But to be real: i don't know much about climate change, but i can still defer (unlike *"epistemic"*, this isn't LW lingo btw), to experts because i trust they are acting in good faith and that they don't have some corporate/political interests to advance.
>you should still be able to read and understand the religious scripture for yourself. Or do you trust the priesthood to correctly interpret everything for you?
idk what the fuck this means - do you mean Hinton's a rationalist?
> idk what the fuck this means - do you mean Hinton's a rationalist?
Like, maybe you shouldn't just believe stuff because someone with a fancy job title says it
Hinton isn't just someone with a fancy job title - maybe read his [Wikipedia page](https://en.wikipedia.org/wiki/Geoffrey_Hinton). I have reasons other than Hinton's opinion to care about AI safety. Its just that an expert expressing similar concerns makes me feel more justified.

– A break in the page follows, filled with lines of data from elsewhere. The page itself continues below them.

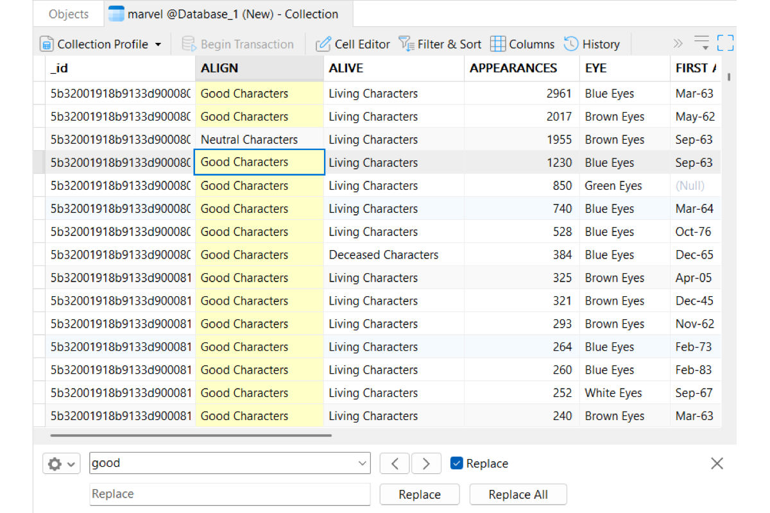770x513 pixels.
Task: Switch to the Objects tab
Action: coord(69,14)
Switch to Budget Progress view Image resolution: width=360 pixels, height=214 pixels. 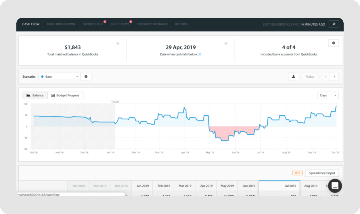[x=65, y=95]
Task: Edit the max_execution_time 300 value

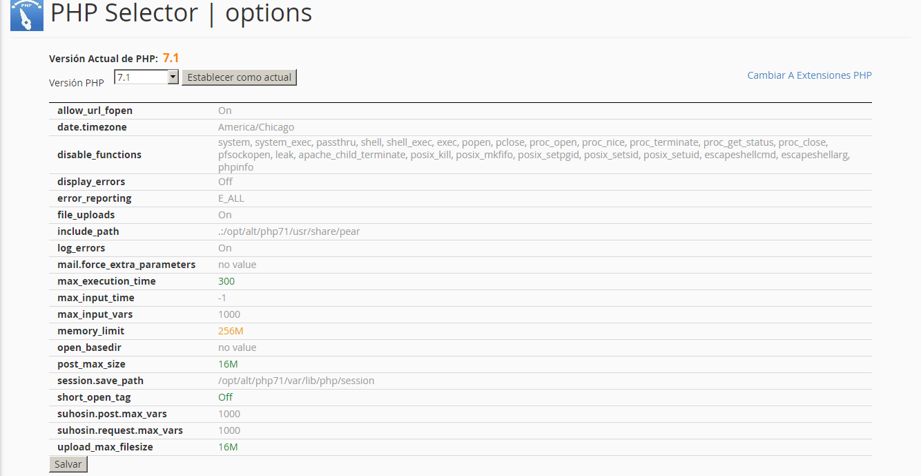Action: click(226, 281)
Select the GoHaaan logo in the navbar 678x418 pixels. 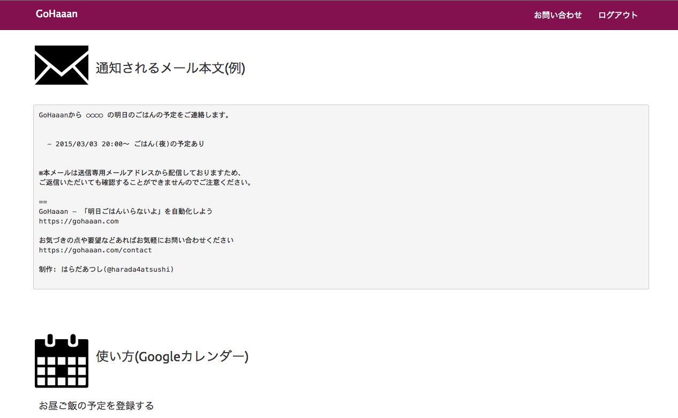[x=57, y=13]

Sorry, to be clear you also shouldn't just believe stuff because someone with an impressive wikipedia page says it.
If you need Hinton's say-so to shore up your confidence in your belief about something then maybe you don't understand it well enough to be having such strong opinions.
>If you need Hinton's say-so to shore up your confidence in your belief about something then maybe you don't understand it well enough to be having such strong opinions.
I honestly don't know what you are trying to argue. Do I need to have PHD in Artificial Intelligence to have the *proper* beliefs? and with anything short of that, I'm just some dumb mortal and should just have no opinion about anything at all?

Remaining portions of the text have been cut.